Sophie shook her head in amazement. “Little Annie Malone,” she muttered in the way that Annie had always hated. “Still thinks she can save the world from itself after all these years. Well, let me tell you something, little sister. Something I learned a long time ago. The world’s a brittle, ugly place, and nothing you can do will ever change that. You better get yours while you can and enjoy it, and then watch your back. Because nothing in this life is worth much, but there’s always someone who wants to take it away from you anyhow.”

Annie nodded, not in agreement, but because this was the same philosophy Sophie had been spouting since they were adolescents. “Maybe that’s what you believe,” she said softly, “but I see things a little differently. You’ve got your life, Sophie, and I’ve got mine. As brittle and ugly as you think it is, I find it very rewarding.”

Sophie smiled. “Not as rewarding as the one this guy could give you,” she said. “Just you wait. One night with him, one little taste of the good life he has to offer, and you’ll want more. And the more you see of his way of life, the more you’ll like it. Just you wait, Annie. You’re in for a treat. Once you’ve sipped his wine, you’ll never go back to that crummy tenement you call home again. I guarantee it.”

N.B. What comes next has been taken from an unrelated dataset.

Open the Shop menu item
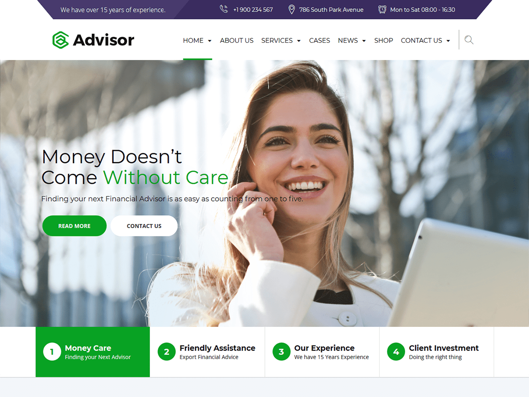The height and width of the screenshot is (397, 529). pos(384,40)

Sophie turned then to cut her way through the crowd and pay for her purchase, and Annie followed obediently behind. Her sister was wrong about her life and her life-style, Annie knew. But there would be no arguing with Sophie about that tonight. At the moment, all Annie cared about was the ten thousand dollars she’d be depositing into the Homestead account Monday morning. She decided to start her shopping list with athletic equipment and work her way through the alphabet to the zoo trip she’d always wanted to take with her kids but had considered too frivolous. By the end of the week, she thought with a smile, she was going to have some very happy children on her hands.

She would also be packing for a weekend that was certain to wind up being disastrous. Oh, well, she thought. Ten grand was ten grand. She’d walk over fire to get that much money for her kids. How bad could a weekend in Cape May be, even if her companion would more than likely turn out to be a jerk? If nothing else, the fresh ocean breeze would be a welcome change over the stale, stagnant city air she was so used to breathing. And it would be nice to walk along the beach again, moonlit or not.

Fresh air and a view of the ocean, she marveled as she watched Sophie carelessly write out a check for five thousand dollars and hand it to the cashier. Two things that brought pleasure without costing a dime. It was a lesson her sister could stand to learn, and, judging by the high price tag on his offered date, something the bachelor onstage might benefit from, too.

But it wasn’t up to her to teach that lesson, Annie thought. It was only up to her to watch out for her kids. And like a protective female animal stalking the wild, she’d do whatever she had to do to make sure her brood was protected. Above all else, Annie Malone would always make sure her kids came first.